● **Problem to work on**:
Reproduce exactly the run of lines that begins with the one containing "Where should I" and ends with the last line of the records, omitting pictures.

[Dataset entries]
=== Begin Enclosure ===

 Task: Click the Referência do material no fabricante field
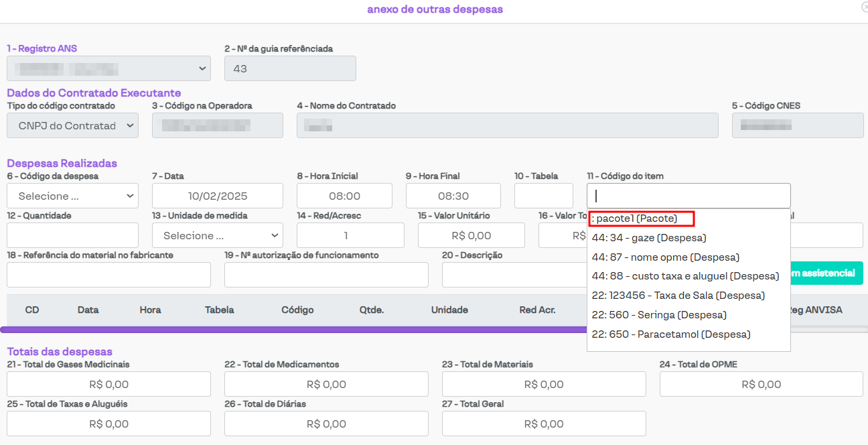click(109, 275)
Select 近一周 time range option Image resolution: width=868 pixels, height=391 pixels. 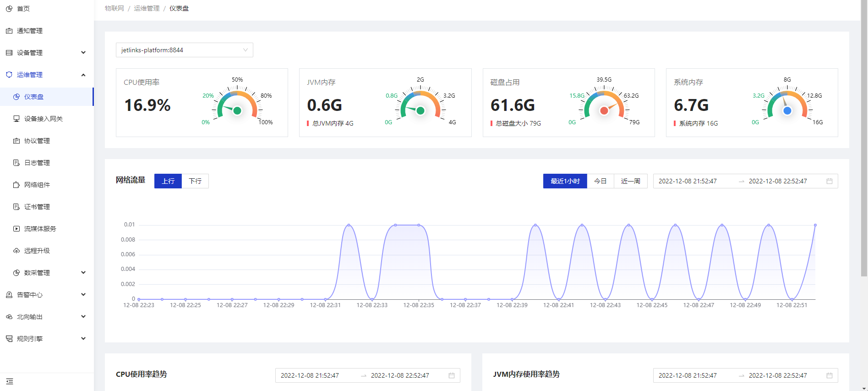click(630, 181)
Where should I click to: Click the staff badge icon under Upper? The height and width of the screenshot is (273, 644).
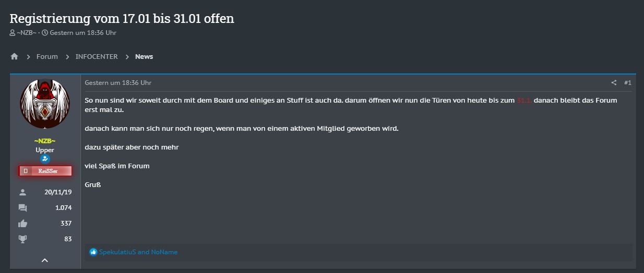click(x=45, y=159)
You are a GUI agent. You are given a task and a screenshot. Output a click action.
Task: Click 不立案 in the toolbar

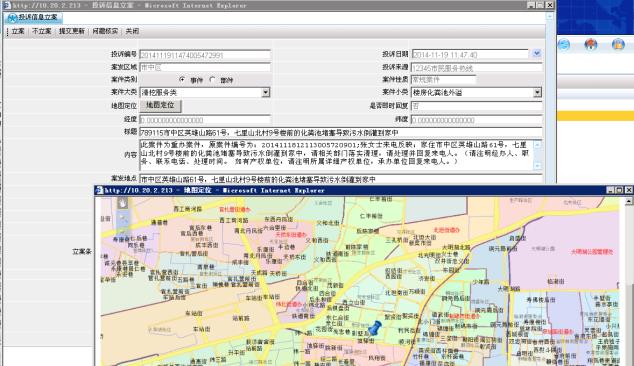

=== End Enclosure ===

● **Solution for this problem**:
Where should I click to: Click the staff badge icon under Upper? The height and width of the screenshot is (273, 644).
click(x=45, y=159)
You are a GUI agent. You are given a task and a screenshot. Output a click action.
Task: Click 不立案 in the toolbar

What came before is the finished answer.